Presumably they're experimenting with 'vintage' recruitment policies.
Reed.co.uk issued this statement:
At reed.co.uk, we take our responsibilities as a recruitment advertising platform, used by thousands of jobseekers every day, extremely seriously.
As such, we have a number steps in place to ensure jobs advertised with us comply with all appropriate legislation, are non-discriminatory and, of course, genuine.
Clearly, in this instance, an advertiser has used inappropriate language in their posting and so details of the vacancy have been removed whilst we work with them to ensure they are made fully aware of relevant legislation affecting their recruitment.

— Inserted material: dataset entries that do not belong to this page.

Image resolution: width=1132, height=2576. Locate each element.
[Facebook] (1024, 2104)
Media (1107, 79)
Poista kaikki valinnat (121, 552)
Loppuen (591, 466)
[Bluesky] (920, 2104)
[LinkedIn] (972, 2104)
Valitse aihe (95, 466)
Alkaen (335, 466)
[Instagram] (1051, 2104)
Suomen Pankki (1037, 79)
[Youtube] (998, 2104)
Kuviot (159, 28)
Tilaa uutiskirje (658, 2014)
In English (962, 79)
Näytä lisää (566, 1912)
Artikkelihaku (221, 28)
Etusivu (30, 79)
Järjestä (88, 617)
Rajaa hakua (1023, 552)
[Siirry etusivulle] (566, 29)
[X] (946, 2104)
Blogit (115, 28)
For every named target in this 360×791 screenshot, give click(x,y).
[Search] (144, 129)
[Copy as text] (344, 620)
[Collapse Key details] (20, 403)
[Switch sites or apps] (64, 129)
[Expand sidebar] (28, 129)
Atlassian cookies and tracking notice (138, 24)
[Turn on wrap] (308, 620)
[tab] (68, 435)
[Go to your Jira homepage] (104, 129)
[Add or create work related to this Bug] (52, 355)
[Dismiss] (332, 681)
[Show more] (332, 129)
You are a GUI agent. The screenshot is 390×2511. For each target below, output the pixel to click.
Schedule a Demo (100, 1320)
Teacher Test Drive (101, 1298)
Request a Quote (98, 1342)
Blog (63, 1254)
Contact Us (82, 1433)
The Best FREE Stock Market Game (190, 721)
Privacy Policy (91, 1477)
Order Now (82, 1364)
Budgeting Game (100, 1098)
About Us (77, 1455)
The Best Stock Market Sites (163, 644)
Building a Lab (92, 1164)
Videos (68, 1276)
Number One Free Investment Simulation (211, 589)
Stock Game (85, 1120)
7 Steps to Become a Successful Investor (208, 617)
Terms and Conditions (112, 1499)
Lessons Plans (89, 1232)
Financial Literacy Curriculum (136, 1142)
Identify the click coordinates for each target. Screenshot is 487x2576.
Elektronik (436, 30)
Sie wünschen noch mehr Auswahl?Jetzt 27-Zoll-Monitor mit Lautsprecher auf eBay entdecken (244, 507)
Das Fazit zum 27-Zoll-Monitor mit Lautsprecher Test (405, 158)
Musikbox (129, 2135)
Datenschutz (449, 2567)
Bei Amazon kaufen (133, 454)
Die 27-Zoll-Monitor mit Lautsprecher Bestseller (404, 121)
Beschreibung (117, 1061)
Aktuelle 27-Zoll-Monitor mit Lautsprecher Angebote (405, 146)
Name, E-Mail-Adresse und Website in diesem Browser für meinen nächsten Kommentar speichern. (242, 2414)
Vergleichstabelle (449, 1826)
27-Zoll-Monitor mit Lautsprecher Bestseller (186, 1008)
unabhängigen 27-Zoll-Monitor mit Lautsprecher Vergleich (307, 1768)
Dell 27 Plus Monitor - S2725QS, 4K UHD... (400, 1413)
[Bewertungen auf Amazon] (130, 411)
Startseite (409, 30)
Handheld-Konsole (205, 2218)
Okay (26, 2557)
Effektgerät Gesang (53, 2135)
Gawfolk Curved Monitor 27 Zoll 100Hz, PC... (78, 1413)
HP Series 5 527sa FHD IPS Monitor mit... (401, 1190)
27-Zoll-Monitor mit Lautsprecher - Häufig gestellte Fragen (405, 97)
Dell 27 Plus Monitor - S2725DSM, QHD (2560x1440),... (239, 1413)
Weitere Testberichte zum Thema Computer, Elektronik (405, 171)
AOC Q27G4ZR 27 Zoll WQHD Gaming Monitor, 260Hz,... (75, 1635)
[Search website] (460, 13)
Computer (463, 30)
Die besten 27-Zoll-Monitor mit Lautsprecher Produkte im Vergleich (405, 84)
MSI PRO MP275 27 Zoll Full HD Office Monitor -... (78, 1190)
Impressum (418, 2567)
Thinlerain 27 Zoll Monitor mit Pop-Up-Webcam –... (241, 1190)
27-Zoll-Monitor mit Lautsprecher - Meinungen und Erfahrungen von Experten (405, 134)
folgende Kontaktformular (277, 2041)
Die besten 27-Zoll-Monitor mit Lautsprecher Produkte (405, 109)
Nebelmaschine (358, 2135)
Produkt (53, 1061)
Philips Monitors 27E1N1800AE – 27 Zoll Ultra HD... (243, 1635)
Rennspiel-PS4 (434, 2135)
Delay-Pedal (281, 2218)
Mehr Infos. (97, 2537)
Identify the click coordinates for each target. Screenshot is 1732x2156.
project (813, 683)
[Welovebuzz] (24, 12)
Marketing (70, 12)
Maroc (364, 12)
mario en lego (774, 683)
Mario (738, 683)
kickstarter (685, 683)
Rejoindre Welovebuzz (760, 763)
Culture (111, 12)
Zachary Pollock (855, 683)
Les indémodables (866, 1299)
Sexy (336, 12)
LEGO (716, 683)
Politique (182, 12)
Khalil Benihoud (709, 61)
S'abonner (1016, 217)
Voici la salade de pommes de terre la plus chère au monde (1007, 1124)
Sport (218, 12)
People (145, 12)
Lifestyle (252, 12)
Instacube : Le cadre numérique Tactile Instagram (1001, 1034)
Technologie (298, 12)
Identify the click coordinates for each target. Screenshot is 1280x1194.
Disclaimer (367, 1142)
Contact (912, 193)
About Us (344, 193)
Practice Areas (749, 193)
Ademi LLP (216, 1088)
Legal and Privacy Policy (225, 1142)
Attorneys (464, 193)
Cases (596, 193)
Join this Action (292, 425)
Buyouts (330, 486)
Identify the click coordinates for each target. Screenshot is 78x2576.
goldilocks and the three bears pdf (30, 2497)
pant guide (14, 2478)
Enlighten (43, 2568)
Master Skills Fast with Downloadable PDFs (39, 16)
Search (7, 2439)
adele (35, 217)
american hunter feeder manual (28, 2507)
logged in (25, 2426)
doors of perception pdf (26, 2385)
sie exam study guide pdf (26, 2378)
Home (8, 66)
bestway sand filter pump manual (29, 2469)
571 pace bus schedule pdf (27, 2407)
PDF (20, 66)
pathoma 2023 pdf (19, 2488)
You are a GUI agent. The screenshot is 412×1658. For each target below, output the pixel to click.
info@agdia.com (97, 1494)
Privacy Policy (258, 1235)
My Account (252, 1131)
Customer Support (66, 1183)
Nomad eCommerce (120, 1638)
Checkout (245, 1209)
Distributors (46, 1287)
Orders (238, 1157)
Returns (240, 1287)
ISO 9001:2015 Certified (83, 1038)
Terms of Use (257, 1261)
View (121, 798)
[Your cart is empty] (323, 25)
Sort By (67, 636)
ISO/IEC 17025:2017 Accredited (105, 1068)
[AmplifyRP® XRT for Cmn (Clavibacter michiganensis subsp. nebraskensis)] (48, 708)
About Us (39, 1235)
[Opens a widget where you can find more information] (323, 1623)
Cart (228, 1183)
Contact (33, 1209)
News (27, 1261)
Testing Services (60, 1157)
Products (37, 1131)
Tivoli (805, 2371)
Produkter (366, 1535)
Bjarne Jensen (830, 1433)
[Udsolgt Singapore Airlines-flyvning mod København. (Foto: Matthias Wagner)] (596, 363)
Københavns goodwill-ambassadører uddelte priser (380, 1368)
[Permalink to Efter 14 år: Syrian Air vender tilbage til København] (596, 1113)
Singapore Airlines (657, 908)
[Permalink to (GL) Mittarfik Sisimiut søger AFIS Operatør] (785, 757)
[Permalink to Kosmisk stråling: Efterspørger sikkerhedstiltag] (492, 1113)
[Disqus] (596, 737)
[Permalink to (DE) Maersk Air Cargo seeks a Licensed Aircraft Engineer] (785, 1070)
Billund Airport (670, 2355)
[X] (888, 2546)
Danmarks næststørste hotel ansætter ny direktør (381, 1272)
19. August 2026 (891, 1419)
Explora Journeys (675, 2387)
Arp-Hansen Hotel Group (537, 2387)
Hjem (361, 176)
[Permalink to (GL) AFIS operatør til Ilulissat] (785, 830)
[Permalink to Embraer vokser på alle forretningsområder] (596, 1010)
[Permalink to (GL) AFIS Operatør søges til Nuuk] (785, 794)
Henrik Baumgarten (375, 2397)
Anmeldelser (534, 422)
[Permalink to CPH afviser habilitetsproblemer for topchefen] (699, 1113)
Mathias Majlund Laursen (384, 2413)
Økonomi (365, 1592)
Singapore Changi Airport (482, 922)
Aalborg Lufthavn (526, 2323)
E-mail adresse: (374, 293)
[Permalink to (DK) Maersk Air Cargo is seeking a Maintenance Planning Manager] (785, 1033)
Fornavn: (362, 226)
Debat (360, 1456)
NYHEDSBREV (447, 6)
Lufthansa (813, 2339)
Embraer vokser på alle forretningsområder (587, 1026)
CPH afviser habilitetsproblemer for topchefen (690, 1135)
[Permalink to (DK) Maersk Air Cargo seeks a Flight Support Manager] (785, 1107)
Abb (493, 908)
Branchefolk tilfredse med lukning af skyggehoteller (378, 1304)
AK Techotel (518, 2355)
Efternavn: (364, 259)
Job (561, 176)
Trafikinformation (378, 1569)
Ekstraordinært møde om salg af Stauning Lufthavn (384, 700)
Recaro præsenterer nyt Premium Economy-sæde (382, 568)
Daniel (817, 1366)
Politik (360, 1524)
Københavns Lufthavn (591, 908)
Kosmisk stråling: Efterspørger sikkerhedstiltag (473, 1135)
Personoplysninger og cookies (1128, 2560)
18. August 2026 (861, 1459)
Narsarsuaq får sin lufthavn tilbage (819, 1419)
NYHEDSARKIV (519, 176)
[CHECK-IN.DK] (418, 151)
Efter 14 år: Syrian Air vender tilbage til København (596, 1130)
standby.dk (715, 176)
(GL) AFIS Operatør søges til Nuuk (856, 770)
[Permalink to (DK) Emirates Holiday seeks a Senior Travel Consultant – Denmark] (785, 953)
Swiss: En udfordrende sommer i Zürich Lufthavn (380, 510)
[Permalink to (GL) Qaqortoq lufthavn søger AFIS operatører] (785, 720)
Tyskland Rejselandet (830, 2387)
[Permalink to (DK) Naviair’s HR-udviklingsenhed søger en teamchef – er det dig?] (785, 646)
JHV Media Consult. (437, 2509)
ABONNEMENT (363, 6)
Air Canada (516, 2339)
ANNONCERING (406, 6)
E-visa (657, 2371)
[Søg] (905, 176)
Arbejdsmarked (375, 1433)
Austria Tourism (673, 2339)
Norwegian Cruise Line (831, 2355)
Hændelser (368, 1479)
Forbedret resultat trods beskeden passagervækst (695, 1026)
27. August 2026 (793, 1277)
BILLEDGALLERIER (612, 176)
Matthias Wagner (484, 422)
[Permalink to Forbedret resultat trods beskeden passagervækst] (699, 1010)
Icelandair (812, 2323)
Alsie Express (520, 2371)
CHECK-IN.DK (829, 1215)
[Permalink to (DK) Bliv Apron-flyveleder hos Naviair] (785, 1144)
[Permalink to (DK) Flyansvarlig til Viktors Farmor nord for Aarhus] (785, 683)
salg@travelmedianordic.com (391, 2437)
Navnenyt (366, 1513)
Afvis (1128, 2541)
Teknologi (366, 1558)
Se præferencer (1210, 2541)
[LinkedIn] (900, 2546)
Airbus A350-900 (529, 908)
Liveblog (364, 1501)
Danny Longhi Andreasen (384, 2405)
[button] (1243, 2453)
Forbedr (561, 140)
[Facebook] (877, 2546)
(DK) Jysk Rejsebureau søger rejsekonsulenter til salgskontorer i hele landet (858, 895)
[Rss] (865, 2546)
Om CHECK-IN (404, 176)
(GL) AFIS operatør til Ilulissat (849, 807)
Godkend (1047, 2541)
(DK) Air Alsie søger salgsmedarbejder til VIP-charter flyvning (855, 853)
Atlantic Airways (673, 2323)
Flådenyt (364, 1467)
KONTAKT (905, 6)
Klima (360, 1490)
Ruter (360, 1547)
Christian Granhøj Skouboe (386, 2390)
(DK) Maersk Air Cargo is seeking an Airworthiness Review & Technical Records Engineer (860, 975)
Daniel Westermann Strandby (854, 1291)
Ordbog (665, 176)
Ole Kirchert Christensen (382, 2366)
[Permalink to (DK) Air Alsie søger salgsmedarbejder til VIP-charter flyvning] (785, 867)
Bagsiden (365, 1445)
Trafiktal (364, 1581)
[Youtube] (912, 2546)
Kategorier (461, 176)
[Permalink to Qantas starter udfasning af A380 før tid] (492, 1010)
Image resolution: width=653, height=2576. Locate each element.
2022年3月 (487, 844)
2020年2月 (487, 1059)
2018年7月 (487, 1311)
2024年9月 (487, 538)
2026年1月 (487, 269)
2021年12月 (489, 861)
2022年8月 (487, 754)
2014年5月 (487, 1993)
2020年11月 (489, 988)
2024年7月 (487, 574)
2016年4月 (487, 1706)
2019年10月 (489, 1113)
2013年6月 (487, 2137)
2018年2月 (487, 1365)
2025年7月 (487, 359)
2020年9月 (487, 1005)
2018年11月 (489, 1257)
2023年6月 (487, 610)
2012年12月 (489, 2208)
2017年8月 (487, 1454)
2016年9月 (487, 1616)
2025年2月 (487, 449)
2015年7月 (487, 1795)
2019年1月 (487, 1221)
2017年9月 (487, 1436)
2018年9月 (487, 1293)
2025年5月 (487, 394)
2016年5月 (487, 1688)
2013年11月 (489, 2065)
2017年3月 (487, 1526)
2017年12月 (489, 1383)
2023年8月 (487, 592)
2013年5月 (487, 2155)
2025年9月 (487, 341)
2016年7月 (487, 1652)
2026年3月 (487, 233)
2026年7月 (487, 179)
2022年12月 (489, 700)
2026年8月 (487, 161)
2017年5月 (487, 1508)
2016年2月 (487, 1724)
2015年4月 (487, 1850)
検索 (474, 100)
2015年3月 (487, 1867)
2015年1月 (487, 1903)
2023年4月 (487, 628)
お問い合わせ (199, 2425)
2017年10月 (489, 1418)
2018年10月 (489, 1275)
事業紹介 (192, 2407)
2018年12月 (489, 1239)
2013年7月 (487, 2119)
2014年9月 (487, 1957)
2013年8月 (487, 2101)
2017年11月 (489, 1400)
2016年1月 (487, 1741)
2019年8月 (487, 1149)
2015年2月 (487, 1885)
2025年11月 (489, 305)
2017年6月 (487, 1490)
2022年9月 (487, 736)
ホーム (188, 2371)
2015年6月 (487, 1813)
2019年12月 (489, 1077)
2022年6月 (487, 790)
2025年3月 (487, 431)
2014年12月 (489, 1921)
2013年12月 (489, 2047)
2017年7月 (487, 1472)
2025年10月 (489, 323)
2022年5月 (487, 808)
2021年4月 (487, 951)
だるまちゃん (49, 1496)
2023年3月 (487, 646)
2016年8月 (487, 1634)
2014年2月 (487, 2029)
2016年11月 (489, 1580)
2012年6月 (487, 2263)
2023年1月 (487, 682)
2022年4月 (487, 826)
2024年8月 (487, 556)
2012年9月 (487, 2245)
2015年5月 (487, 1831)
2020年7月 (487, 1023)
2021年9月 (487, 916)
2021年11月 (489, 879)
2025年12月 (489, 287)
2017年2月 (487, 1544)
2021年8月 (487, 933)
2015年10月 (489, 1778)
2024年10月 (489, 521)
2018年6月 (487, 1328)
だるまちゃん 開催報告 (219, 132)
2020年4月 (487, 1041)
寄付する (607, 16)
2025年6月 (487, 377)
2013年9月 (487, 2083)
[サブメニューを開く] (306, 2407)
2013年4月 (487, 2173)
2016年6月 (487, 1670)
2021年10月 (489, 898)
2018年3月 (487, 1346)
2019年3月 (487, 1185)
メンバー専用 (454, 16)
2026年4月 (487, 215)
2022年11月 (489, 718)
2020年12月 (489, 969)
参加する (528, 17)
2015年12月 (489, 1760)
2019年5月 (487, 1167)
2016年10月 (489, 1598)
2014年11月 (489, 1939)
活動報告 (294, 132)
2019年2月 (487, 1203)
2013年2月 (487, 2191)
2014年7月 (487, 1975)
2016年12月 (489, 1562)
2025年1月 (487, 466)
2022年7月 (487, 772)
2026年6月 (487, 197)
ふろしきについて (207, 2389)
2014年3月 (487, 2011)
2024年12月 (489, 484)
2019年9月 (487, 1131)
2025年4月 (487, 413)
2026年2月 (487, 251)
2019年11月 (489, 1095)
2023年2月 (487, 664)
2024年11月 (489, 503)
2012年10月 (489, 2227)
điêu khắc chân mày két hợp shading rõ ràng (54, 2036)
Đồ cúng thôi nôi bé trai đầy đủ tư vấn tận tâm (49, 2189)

Does asking employees to be 'extremely attractive' breach the law?
The last piece of legislation passed by the last Labour Government was the 2010 Equality Act, but 'attractiveness' does not come into it.
According to gov.uk it is against the law to discriminate against anyone because of the following 'protected characteristics':
This protection applies at work, in education, as a consumer, when using public services, when buying or renting property, and as a member or guest of a private club or association.
There are some exceptions, and the government gives two examples:
- a Roman Catholic school restricting applications for admission of pupils to Catholics only.
- employing only women in a health centre for Muslim women.
An exception is also made for actors and models in the film, television, and fashion industries.
In 2016, Thorp campaigned unsuccessfully to have the government stop companies from forcing women to wear heels to work.
The jazz bar is certainly not the first company to seek attractive only candidates.
The website beautifulpeople.com is one such recruiter.
BeautifulPeople’s recruitment service makes it easy for businesses to secure attractive personable employees to give your business that competitive edge.
The practise of asking applicants to include a photo is illegal in the United States.
Experiments with 'blind auditions' for orchestra musicians didn't produce better looking players (frankly everyone with a cello looks hot), but it did increase the number of female players by 30 per cent.